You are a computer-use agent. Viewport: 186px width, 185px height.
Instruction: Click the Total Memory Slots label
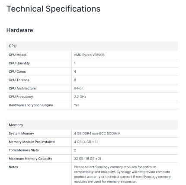pos(24,150)
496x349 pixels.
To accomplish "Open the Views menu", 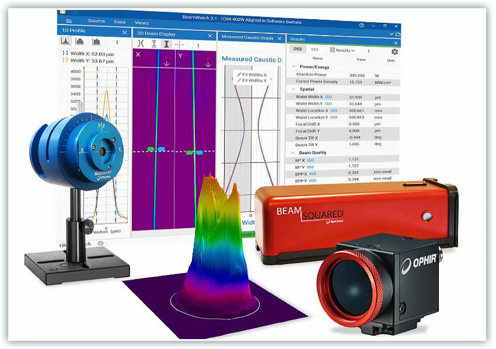I will pos(141,23).
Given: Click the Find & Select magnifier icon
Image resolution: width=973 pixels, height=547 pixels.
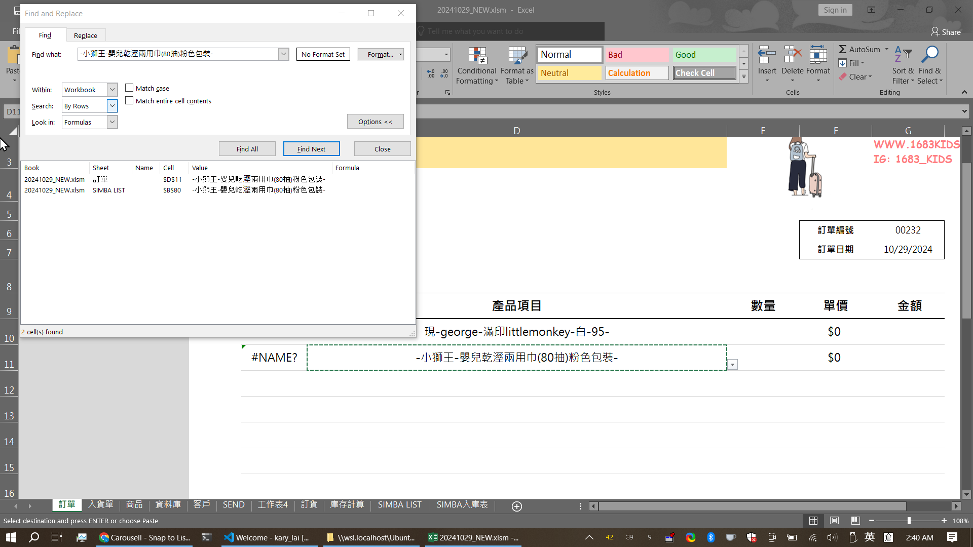Looking at the screenshot, I should 930,55.
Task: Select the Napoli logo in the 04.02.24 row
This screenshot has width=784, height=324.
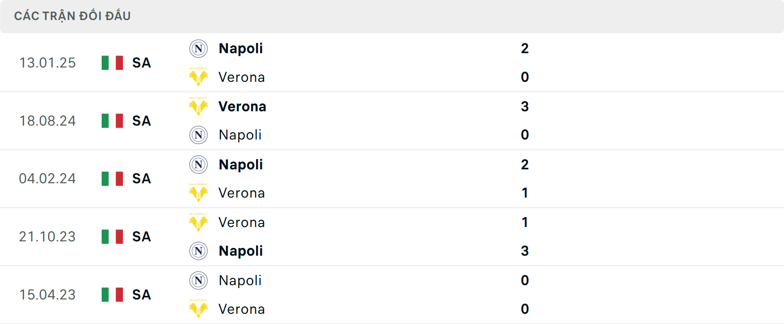Action: click(x=198, y=164)
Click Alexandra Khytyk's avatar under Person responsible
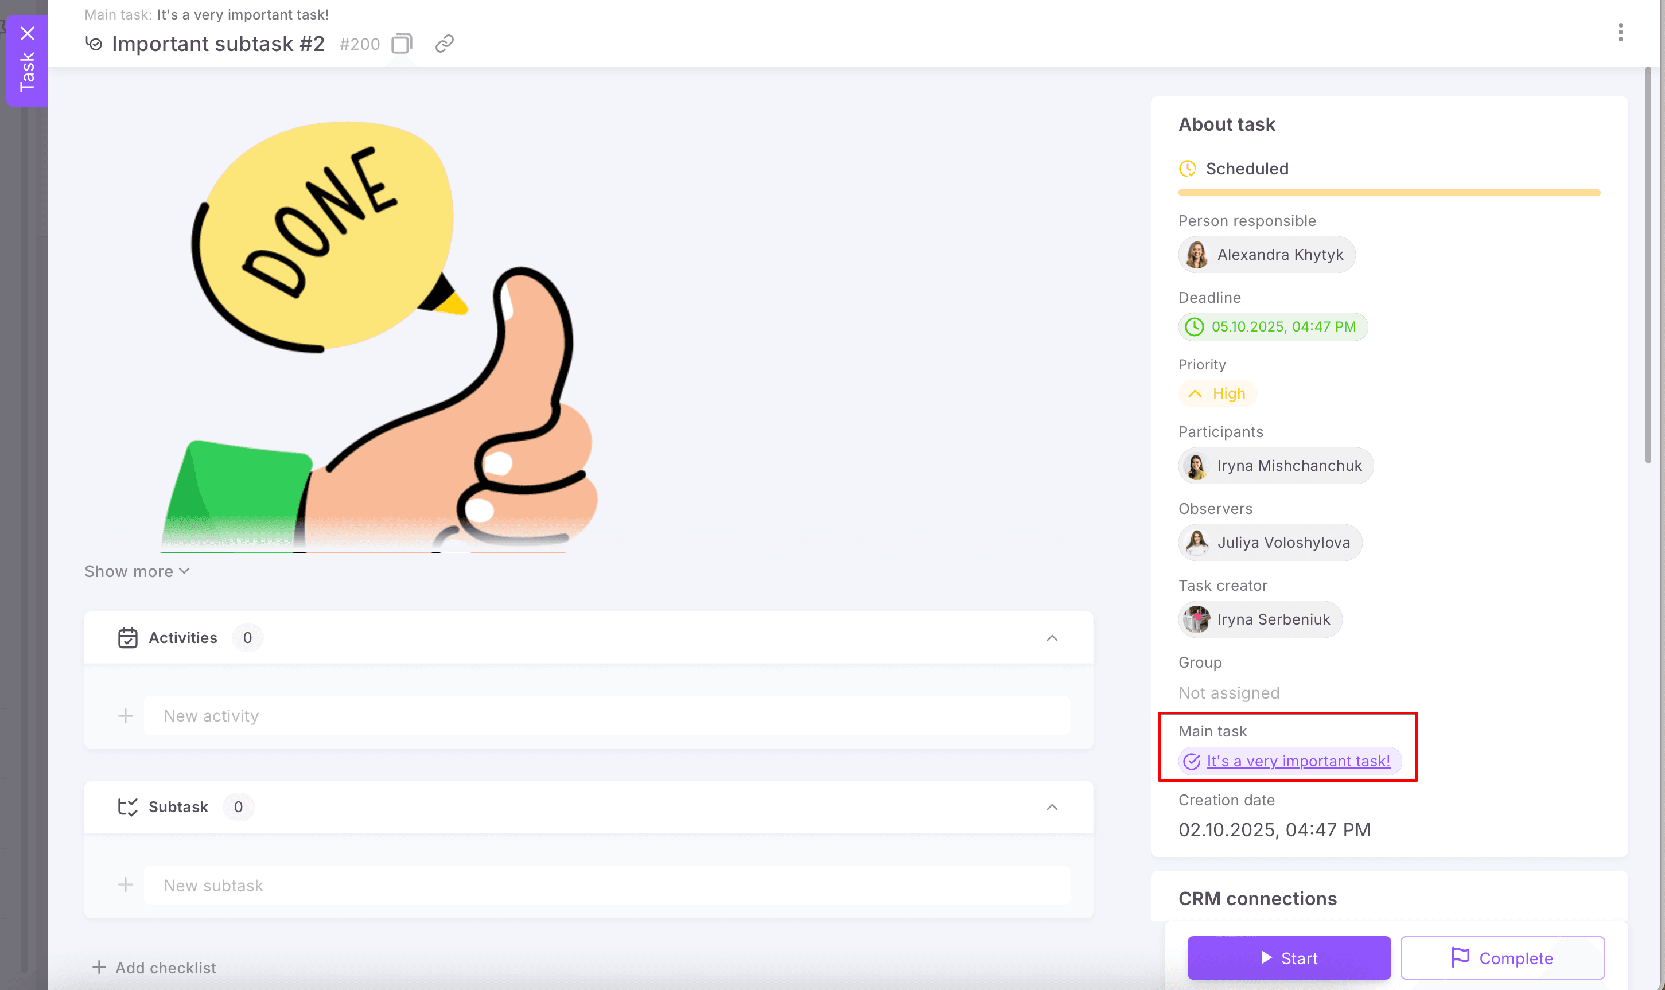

» **Task**
Write out each line of the records above that contains the string "pixels". Case counts.

» **Exercise answer**
496x349 pixels.
Image resolution: width=973 pixels, height=547 pixels.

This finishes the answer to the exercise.